*** Record extracts Section Begins ***

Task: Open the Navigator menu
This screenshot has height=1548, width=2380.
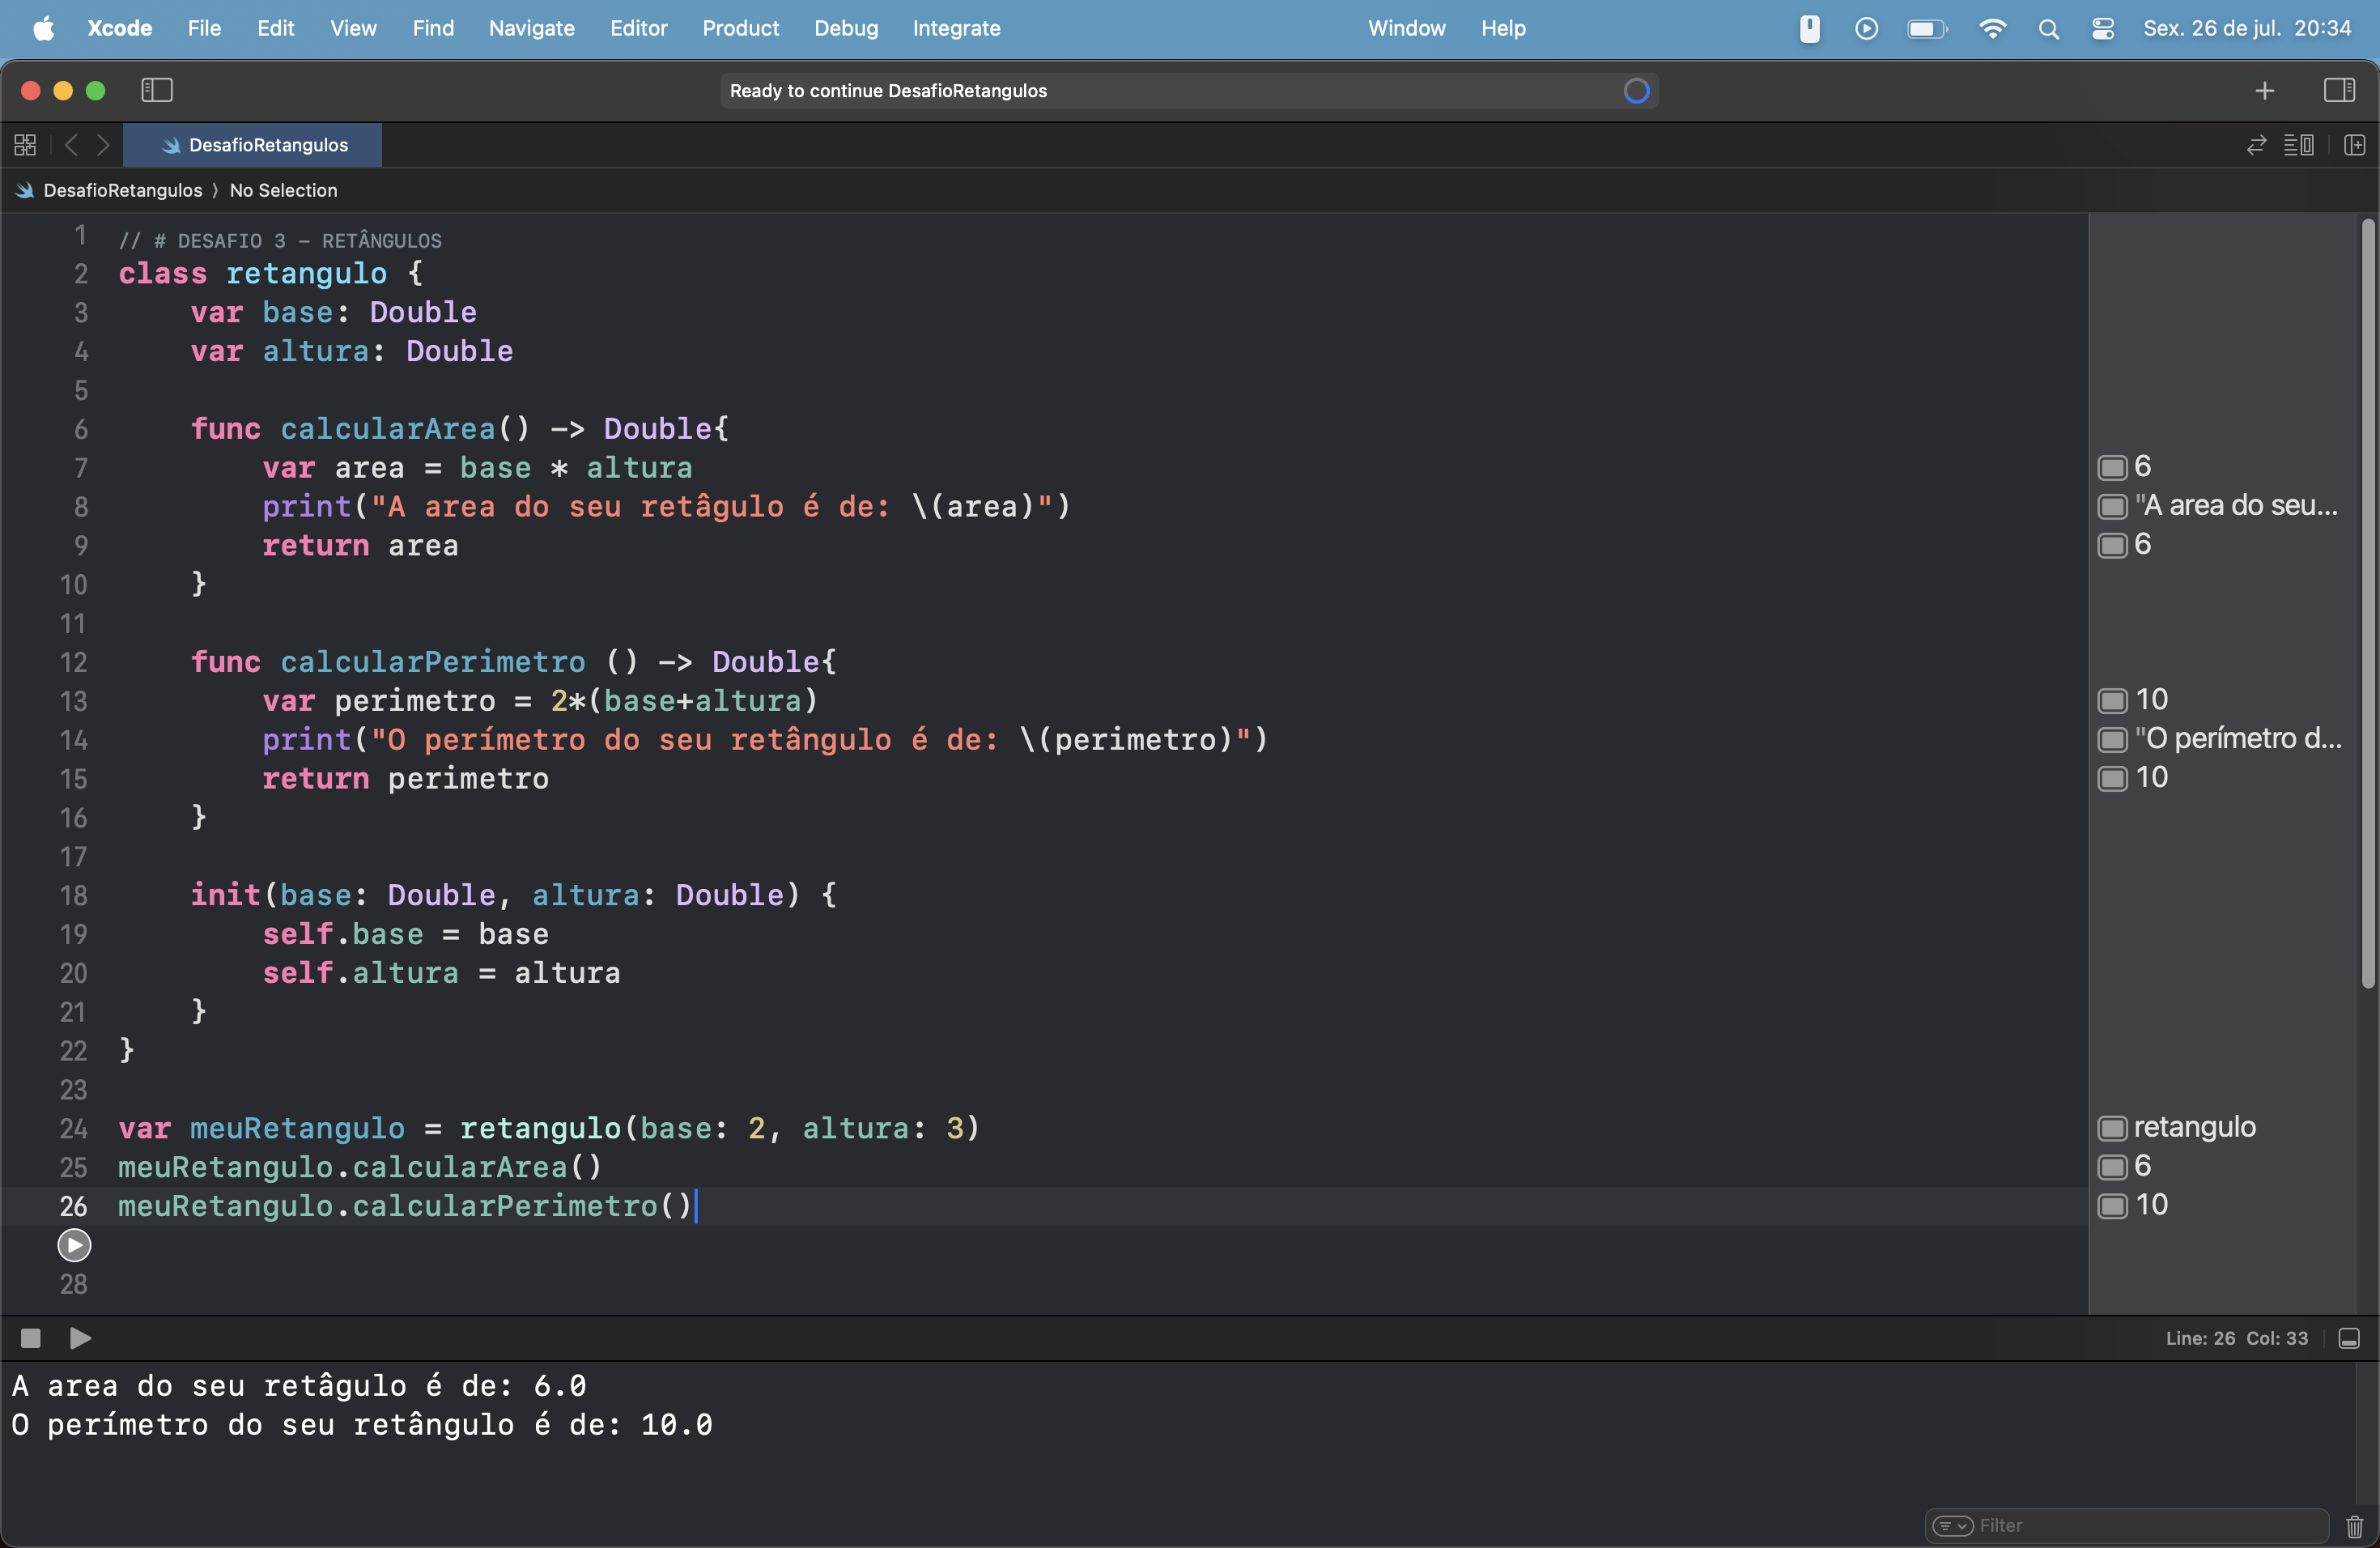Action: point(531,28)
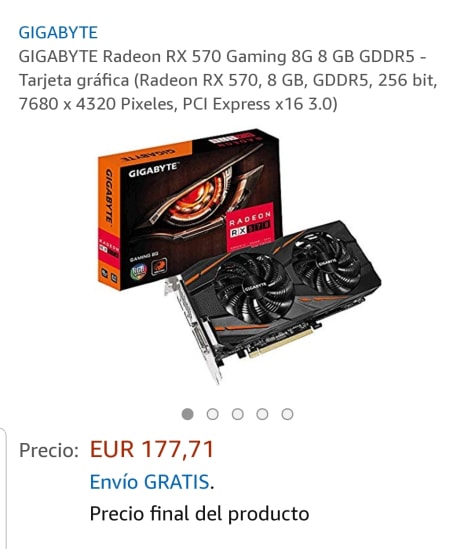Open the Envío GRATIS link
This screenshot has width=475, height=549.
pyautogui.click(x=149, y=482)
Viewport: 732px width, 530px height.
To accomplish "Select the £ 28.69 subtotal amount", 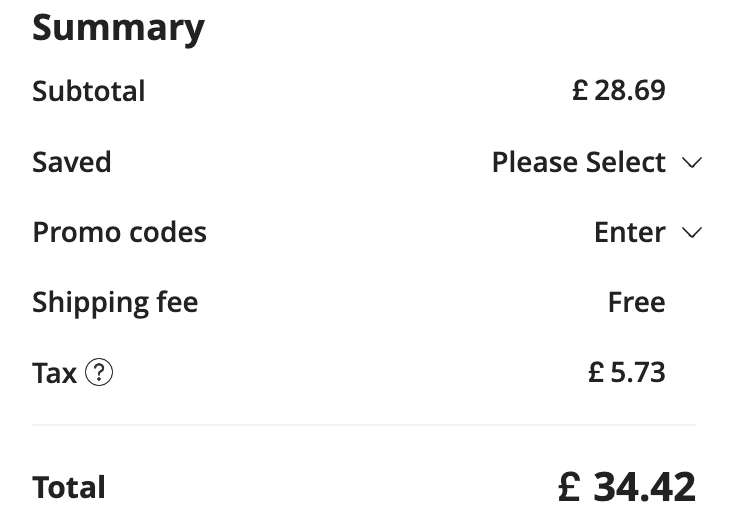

*** Record extracts Section Ends ***

- Work request:
Only an exact copy belongs in the answer: the lines from the one containing "This screenshot has height=1548, width=2380." through the end of the records, both ends included, minus the pictures.

- Solution for this problem:
This screenshot has height=1548, width=2380.
Action: point(531,28)
Open the Envío GRATIS link
This screenshot has width=475, height=549.
pyautogui.click(x=149, y=482)
Viewport: 732px width, 530px height.
To accomplish "Select the £ 28.69 subtotal amount", 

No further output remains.